To me it seems that you are getting worse because of floating point accuracy. Assuming you shared the complete code here, you trained the 512px images using fp32 but for 1536px you dropped it to fp16. That might be the reason the accuracy is dropping. However, if you want to use fp32, you might need to lower the batch size.

digitalspecialists · July 8, 2019, 5:04am

Then perhaps you should be treating the task as pixel-level class classification. Ie segmentation not binary classification. Though 99% is a stonking accuracy, and if it goes up when you reduce the size, it suggests not.

Are your classes balanced?

How are you building your validation set?

What happens to accuracy when you run k-folds cross validation?

What does the confusion matrix say? False negatives? Frequently in med tasks, this matters as much as accuracy.

Why do you want to use r152? What do other classifiers like r34, densenet 201 etc achieve?

If accuracy of 99% isn’t success, what is?

klein · July 9, 2019, 2:24pm

Thanks, I’ll check this. However, switching to fp16 is something new, which I wanted to test. I had the same behaviour with fp32().

klein · July 9, 2019, 2:34pm

Then perhaps you should be treating the task as pixel-level class classification. Ie segmentation not binary classification. Though 99% is a stonking accuracy, and if it goes up when you reduce the size, it suggests not.
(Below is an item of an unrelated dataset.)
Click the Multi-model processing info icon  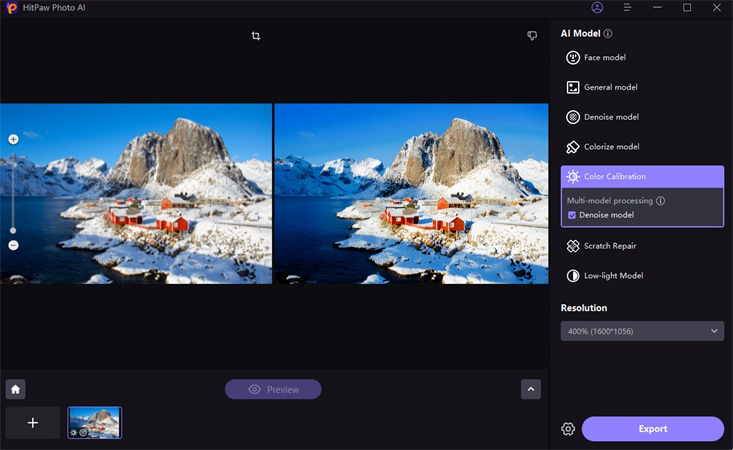tap(660, 201)
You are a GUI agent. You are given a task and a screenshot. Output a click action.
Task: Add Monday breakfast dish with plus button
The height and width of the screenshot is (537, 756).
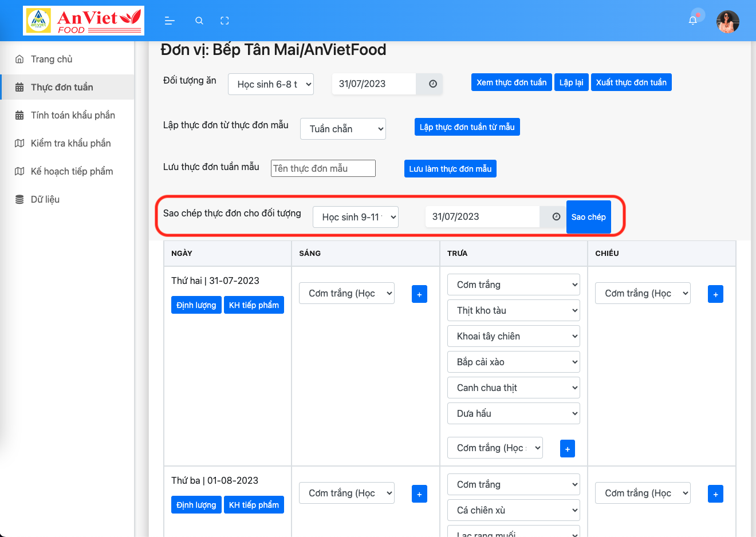click(419, 294)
This is what ideally we would like to do, however we don’t have pixel-wise information (labels for each images). I have a collection of images with a single label for each. Can one do pixel-level segmentation with global labels?

Are your classes balanced?

yes, by the experimental design the number of classes are always balanced.
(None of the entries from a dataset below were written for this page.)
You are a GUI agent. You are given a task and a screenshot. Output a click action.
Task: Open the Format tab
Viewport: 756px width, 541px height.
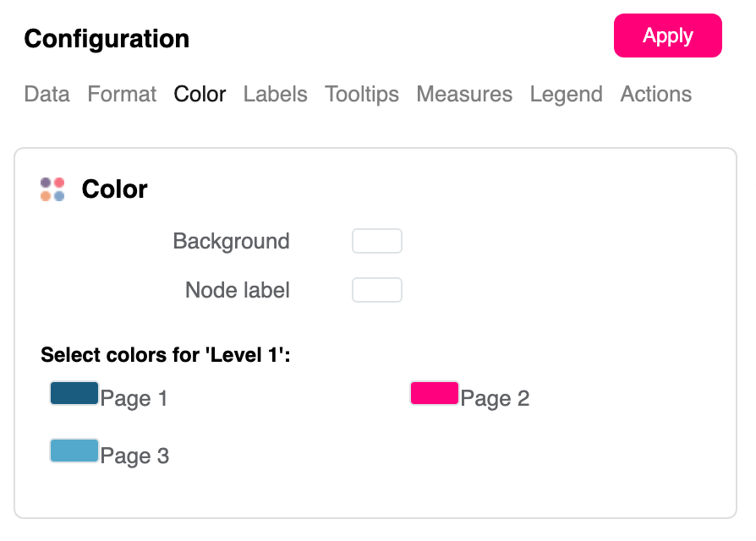122,94
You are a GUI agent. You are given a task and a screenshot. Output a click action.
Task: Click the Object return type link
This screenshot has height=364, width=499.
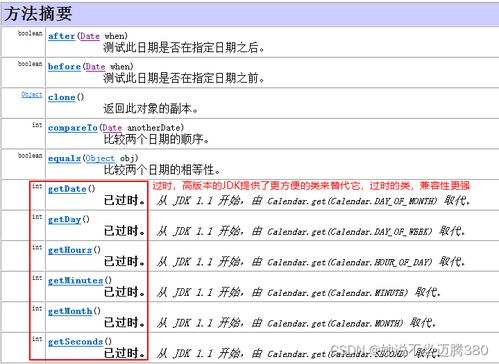point(32,95)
How are you building your validation set?

I’m using fastai intrinsic ImageData block. I have a directory with all images and their corresponding labels (as a .csv file). Normally, the validation set is 20% random sample of the entire.

What happens to accuracy when you run k-folds cross validation?

Interesting, haven’t checked that. Will do.

What does the confusion matrix say? False negatives? Frequently in med tasks, this matters as much as accuracy.

Capture

Please see attached. Since the classes are balanced, then it’s fine to optimise accuracy.

Why do you want to use r152? What do other classifiers like r34, densenet 201 etc achieve?

I’ve started with Resnet18, 34, etc and saw increasing accuracy with deeper architectures. Densenet201 give the same result however. I am planning to run more examples.

If accuracy of 99% isn’t success, what is?

99% will be great! I need to get a very accurate tool to estimate the morphological structure of cells (binary classes). It’s like cat/dog detector, higher accuracy - better.

pooya_drv · July 10, 2019, 8:42am

So when you went from 512 to 1024 do you trained the model from scratch or did you use the same model that was trained on 512?